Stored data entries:
════════

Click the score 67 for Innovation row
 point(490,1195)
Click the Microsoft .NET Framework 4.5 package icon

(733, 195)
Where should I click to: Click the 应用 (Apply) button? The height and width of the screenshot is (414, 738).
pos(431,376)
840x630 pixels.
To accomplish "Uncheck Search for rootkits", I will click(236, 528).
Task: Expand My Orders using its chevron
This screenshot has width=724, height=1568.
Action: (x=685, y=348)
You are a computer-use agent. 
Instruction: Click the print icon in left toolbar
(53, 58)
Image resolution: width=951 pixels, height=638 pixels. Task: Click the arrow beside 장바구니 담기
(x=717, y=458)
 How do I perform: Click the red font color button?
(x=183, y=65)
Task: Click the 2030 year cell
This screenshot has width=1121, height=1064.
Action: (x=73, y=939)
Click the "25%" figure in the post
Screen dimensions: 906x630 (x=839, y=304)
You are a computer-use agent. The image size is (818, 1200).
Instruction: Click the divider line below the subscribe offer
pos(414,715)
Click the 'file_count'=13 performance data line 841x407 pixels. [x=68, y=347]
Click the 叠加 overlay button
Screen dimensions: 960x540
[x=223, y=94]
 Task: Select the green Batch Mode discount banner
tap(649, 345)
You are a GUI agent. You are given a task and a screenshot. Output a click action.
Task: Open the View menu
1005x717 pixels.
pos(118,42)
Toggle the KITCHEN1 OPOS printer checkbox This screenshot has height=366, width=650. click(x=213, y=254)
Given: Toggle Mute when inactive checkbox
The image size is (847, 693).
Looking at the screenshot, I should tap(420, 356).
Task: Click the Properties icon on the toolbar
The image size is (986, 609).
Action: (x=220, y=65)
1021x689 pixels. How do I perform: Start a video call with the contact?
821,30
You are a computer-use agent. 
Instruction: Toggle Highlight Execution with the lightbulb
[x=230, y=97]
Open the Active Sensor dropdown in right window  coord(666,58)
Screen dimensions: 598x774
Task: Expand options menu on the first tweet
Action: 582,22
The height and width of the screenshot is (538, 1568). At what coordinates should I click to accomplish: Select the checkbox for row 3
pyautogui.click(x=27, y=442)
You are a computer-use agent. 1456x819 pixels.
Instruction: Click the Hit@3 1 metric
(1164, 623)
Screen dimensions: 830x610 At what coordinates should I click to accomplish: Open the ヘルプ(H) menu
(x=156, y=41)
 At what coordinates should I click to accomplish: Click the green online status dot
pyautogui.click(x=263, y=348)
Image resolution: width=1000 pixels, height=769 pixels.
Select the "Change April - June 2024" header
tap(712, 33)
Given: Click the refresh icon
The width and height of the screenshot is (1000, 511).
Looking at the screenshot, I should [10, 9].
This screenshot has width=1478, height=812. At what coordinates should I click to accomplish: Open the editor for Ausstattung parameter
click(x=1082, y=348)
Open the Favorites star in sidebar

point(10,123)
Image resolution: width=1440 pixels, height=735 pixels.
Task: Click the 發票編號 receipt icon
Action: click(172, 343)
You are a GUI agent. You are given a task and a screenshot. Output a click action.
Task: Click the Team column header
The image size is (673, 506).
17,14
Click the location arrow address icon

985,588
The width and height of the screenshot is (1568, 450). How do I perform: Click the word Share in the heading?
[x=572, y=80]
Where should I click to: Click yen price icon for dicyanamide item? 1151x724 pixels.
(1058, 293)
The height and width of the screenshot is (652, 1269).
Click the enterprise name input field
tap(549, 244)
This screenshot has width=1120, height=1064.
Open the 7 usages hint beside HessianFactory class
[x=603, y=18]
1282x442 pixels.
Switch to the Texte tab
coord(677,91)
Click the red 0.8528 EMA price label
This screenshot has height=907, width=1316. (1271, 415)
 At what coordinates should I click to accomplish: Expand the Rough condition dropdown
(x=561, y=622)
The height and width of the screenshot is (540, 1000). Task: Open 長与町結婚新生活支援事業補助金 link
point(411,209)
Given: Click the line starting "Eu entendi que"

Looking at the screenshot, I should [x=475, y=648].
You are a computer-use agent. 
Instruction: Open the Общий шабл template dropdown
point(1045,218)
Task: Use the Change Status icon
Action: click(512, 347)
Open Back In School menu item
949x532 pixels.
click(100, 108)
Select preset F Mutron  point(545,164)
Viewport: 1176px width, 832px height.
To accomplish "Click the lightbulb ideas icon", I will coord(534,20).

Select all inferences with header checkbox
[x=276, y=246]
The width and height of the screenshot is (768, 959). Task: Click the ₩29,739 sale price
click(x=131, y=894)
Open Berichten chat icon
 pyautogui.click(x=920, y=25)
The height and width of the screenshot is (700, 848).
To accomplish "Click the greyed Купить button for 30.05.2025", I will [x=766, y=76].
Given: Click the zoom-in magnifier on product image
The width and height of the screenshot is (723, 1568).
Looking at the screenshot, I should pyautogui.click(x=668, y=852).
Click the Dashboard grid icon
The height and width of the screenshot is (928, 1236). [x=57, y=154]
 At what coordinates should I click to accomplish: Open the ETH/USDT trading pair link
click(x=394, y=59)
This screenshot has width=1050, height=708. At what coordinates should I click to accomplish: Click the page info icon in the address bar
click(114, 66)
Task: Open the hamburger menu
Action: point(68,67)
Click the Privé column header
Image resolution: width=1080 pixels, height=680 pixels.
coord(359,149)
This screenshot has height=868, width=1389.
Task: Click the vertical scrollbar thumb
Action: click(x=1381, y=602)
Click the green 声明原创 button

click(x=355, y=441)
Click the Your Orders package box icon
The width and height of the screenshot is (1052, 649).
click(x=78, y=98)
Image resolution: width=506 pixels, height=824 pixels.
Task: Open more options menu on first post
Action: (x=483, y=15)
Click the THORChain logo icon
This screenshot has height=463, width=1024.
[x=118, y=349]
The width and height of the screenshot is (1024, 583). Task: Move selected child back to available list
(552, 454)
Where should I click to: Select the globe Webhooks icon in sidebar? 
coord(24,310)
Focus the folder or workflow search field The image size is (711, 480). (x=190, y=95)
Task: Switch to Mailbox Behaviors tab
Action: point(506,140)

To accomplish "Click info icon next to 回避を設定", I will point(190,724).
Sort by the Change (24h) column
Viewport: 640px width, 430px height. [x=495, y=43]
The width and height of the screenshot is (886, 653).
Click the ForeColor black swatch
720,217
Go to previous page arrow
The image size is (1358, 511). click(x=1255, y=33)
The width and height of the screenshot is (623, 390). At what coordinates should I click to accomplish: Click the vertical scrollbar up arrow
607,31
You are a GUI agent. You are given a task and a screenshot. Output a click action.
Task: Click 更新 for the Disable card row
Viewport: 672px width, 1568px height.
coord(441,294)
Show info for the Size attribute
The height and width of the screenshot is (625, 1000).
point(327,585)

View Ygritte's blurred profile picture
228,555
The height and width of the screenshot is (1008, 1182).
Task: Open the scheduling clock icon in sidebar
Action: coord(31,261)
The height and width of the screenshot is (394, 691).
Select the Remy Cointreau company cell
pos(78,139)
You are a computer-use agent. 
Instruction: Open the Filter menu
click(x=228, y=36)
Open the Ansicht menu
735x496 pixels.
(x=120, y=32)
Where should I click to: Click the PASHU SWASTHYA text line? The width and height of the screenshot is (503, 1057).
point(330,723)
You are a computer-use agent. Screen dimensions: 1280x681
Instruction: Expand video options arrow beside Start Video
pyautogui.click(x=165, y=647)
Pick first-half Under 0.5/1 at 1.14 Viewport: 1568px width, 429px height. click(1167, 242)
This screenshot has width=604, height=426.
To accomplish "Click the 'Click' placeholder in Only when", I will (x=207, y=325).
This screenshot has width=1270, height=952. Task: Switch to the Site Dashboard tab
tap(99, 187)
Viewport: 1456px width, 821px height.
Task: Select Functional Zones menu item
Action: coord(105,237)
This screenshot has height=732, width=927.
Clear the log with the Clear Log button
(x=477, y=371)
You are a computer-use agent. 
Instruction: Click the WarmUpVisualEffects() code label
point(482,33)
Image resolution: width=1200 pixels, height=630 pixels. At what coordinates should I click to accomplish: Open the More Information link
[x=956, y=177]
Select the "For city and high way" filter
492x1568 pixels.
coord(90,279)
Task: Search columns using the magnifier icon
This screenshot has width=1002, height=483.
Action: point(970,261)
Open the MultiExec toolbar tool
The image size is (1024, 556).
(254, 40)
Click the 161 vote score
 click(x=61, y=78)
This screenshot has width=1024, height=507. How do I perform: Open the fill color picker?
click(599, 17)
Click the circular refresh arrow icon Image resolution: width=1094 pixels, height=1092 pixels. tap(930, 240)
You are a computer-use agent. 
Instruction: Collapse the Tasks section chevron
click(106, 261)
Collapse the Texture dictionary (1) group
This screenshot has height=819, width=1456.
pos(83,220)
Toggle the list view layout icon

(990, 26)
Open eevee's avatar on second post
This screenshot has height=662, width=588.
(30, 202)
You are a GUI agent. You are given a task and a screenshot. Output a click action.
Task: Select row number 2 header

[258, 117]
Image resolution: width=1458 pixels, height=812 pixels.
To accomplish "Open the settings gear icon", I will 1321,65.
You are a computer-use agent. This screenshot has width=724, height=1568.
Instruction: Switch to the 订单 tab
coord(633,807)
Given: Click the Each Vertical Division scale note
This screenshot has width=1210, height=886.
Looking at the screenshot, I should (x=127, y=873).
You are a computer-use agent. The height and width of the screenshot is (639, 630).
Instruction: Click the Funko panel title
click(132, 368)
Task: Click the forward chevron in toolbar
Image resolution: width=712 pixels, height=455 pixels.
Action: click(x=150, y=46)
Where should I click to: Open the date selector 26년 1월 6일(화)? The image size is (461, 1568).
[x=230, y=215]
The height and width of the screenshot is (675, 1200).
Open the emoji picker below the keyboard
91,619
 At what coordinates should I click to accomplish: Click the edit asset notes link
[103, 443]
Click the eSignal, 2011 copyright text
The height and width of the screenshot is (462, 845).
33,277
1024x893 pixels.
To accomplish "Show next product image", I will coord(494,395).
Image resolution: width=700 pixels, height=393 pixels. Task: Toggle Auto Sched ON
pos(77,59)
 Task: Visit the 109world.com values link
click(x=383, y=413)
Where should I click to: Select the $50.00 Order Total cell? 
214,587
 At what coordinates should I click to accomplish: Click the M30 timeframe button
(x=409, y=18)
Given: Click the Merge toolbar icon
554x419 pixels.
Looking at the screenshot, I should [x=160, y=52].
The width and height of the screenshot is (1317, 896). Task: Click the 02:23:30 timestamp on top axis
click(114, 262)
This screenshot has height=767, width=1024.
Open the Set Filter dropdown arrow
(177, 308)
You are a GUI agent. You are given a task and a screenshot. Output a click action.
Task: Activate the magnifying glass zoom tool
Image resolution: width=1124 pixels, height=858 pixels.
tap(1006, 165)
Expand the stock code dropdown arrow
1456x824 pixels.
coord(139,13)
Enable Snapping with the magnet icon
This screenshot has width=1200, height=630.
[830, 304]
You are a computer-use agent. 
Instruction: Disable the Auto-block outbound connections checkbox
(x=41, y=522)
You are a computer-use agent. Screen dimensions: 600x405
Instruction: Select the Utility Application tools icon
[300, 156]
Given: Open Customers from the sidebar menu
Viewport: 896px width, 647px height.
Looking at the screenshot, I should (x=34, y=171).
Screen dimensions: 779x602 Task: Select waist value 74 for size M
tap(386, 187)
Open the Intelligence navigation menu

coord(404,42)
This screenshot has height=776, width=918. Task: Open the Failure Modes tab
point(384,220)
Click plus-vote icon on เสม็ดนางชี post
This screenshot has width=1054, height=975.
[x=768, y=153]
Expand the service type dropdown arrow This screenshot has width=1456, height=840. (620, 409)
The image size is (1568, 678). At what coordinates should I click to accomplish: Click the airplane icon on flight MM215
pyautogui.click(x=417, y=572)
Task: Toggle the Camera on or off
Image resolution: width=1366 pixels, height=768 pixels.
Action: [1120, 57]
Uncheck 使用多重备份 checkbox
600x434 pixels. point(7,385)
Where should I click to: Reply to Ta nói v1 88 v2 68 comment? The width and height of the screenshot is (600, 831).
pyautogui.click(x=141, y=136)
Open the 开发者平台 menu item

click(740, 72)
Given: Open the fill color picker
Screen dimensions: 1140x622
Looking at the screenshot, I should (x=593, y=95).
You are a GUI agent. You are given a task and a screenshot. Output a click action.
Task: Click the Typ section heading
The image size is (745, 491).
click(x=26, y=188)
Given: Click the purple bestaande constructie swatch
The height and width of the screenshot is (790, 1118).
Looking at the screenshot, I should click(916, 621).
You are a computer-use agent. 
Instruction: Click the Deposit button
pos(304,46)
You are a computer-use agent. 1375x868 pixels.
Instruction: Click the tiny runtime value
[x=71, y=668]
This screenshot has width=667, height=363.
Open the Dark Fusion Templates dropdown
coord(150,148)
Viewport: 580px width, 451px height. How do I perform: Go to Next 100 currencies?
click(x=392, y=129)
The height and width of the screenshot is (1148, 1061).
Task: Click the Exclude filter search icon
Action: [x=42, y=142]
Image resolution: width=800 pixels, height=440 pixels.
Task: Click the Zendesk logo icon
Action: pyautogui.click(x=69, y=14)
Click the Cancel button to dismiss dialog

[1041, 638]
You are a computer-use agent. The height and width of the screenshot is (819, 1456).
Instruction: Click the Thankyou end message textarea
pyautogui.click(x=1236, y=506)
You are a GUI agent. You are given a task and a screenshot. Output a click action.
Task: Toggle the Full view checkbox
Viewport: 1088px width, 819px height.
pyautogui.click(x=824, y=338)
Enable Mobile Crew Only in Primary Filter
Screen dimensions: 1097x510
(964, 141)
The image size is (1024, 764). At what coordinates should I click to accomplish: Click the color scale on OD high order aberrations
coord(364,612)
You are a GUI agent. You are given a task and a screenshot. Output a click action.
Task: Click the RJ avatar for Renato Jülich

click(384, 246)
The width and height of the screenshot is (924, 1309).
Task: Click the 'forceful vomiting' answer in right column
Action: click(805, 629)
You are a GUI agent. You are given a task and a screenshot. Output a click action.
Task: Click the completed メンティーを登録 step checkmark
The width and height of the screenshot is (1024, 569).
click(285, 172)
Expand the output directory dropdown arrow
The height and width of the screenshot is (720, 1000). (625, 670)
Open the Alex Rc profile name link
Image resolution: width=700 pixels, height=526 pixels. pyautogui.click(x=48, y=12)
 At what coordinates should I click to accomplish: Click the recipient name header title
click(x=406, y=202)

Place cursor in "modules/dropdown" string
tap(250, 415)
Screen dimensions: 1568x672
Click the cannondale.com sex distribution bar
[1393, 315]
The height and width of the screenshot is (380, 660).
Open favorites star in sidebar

════════

> _Work order_
Find the line with "Click the Cancel button to dismiss dialog". Transcribe it and every line after it exactly, through the end of the records above, and nothing else.

> _Solution for this exercise_
Click the Cancel button to dismiss dialog

[1041, 638]
You are a computer-use agent. The height and width of the screenshot is (819, 1456).
Instruction: Click the Thankyou end message textarea
pyautogui.click(x=1236, y=506)
You are a GUI agent. You are given a task and a screenshot. Output a click action.
Task: Toggle the Full view checkbox
Viewport: 1088px width, 819px height.
pyautogui.click(x=824, y=338)
Enable Mobile Crew Only in Primary Filter
Screen dimensions: 1097x510
(964, 141)
The image size is (1024, 764). At what coordinates should I click to accomplish: Click the color scale on OD high order aberrations
coord(364,612)
You are a GUI agent. You are given a task and a screenshot. Output a click action.
Task: Click the RJ avatar for Renato Jülich

click(384, 246)
The width and height of the screenshot is (924, 1309).
Task: Click the 'forceful vomiting' answer in right column
Action: click(805, 629)
You are a GUI agent. You are given a task and a screenshot. Output a click action.
Task: Click the completed メンティーを登録 step checkmark
The width and height of the screenshot is (1024, 569).
click(285, 172)
Expand the output directory dropdown arrow
The height and width of the screenshot is (720, 1000). (625, 670)
Open the Alex Rc profile name link
Image resolution: width=700 pixels, height=526 pixels. pyautogui.click(x=48, y=12)
 At what coordinates should I click to accomplish: Click the recipient name header title
click(x=406, y=202)

Place cursor in "modules/dropdown" string
tap(250, 415)
Screen dimensions: 1568x672
Click the cannondale.com sex distribution bar
[1393, 315]
The height and width of the screenshot is (380, 660).
Open favorites star in sidebar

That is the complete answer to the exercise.